### Problem description
Copy each of the following rows word for word, with nothing changed.

☆ ☆ ☆

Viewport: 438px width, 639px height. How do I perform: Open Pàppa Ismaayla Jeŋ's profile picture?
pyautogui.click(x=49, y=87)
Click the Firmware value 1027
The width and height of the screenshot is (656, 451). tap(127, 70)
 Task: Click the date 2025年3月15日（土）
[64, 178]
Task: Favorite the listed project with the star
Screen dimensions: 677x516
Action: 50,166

☆ ☆ ☆

### Problem solution
Viewport: 438px width, 639px height. How do I perform: Open Pàppa Ismaayla Jeŋ's profile picture?
pyautogui.click(x=49, y=87)
Click the Firmware value 1027
The width and height of the screenshot is (656, 451). tap(127, 70)
 Task: Click the date 2025年3月15日（土）
[64, 178]
Task: Favorite the listed project with the star
Screen dimensions: 677x516
Action: 50,166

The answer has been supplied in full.